---------- TEXT PASSAGE ----------
Sunday, January 10, 2010

More on the History of Tibet

I had noted on this thread (whose topic I'd more directly addressed here) that Tibet's history was not generally well known in the US, especially amongst American Buddhists of Western ancestry who tend to idealize the Dalia Lama.

Well, the aim of this post is to help the rest of the Buddhist community in America come to grips with the complexity of the issue. I'd previously covered much of these issues here, but I think it's useful to revisit this topic.

It is my hope that this will help American Buddhists view the situation more realistically, like the way Brian Victoria work on Zen in Japan in WWII helped American Zen students be more attuned to ethics and teachers' responsibilities. Americans, knowing this situation, might be a further force for peace in this area, which, let's face it, is going to happen. How can I say that when the Dalai Lama doesn't get a chance to lead a "free" Tibet? Read on...

First of all,

[C]ontrary to the pop history version, the Tibetans did not simply let the Chinese roll over their country in 1951. For almost 20 years afterward they fought a long, bloody war of resistance that struck serious blows to Chairman Mao Tse-tung’s expansionist plans. Invisible to outsiders as it raged, this largely unknown struggle that no novelist could have dreamed up got support from the U.S. Central Intelligence Agency, which sponsored secret training camps and made arms and equipment drops to aid horse-mounted herdsmen against the bombers and artillery of the largest standing army on the planet.
---------- EXCERPTED DATA ----------
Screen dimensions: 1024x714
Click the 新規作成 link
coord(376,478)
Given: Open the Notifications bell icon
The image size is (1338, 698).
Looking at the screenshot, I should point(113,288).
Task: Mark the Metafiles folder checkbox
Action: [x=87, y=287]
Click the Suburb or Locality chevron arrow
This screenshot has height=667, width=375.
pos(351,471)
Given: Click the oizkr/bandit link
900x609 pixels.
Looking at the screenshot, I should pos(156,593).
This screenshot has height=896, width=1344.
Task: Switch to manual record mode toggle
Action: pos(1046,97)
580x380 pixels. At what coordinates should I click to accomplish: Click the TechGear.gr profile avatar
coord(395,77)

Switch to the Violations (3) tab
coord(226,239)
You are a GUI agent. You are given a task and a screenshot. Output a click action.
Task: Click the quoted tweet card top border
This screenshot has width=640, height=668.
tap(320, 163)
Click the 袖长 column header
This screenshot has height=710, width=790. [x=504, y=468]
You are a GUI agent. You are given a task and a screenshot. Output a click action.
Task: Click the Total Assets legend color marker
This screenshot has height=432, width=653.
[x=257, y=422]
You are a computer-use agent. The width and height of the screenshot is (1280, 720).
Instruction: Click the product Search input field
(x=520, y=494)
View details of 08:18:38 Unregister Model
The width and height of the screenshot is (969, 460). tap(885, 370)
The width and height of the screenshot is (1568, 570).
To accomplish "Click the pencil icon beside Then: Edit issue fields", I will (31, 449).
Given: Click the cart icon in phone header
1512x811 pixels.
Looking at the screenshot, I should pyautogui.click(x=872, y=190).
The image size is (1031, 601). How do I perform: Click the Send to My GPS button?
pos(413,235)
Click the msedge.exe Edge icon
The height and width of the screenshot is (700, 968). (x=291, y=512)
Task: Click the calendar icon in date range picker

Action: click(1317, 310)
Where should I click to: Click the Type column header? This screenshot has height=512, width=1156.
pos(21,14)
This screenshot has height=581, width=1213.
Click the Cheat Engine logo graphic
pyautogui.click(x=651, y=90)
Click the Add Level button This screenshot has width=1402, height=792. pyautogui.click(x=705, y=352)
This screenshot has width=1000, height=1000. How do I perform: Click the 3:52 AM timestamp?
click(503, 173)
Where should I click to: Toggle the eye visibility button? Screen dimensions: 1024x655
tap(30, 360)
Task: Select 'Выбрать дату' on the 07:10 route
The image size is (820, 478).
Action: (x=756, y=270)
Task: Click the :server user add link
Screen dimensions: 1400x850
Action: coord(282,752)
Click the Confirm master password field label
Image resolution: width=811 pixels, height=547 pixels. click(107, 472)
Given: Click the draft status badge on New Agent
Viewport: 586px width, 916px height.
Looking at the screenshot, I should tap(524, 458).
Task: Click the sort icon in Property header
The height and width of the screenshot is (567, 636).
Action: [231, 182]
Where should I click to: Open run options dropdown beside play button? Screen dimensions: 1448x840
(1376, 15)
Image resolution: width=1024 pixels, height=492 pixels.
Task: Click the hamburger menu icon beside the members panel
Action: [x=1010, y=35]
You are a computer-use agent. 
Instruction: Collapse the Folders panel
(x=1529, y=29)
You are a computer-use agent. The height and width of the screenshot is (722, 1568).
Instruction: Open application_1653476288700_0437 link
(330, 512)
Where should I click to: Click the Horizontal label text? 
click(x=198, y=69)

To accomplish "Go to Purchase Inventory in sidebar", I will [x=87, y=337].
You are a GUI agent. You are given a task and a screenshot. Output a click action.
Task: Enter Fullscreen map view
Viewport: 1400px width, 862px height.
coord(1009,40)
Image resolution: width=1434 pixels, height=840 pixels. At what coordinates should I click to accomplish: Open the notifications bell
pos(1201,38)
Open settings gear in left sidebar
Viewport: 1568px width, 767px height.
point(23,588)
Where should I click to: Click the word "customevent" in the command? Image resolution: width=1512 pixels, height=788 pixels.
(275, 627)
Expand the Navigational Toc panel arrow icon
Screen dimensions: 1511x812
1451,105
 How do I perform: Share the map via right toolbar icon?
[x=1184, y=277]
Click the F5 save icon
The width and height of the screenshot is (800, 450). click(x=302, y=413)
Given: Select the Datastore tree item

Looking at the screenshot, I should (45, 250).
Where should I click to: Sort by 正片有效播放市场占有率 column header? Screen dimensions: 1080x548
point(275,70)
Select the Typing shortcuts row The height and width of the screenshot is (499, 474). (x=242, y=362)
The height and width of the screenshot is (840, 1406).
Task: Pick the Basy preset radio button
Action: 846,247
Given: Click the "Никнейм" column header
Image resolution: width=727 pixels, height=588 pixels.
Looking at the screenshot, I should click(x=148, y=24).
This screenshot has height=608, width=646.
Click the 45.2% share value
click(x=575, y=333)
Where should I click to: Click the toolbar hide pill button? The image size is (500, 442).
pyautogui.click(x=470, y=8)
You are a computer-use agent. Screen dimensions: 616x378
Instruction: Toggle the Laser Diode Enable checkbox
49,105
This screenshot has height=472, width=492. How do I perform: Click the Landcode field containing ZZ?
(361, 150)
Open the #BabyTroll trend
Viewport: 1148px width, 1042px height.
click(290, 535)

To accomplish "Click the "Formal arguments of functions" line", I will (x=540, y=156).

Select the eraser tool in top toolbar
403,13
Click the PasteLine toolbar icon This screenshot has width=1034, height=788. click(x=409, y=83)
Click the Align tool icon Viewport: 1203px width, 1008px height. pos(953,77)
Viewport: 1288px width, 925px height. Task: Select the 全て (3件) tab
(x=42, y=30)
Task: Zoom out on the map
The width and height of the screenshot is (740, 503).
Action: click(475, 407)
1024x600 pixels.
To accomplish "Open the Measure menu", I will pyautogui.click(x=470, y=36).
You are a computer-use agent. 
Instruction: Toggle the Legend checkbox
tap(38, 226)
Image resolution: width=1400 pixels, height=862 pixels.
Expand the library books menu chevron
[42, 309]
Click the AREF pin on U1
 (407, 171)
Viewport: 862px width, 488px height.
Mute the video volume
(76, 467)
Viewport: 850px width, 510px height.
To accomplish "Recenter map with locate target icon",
----------
(TASK BRIEF): Repeat word for word the part of the post on Tibet's history that starts at the words "Well, the aim" and ends after "revisit this topic.". The entries come from a source separate from the post on Tibet's history.

(SOLUTION):
Well, the aim of this post is to help the rest of the Buddhist community in America come to grips with the complexity of the issue. I'd previously covered much of these issues here, but I think it's useful to revisit this topic.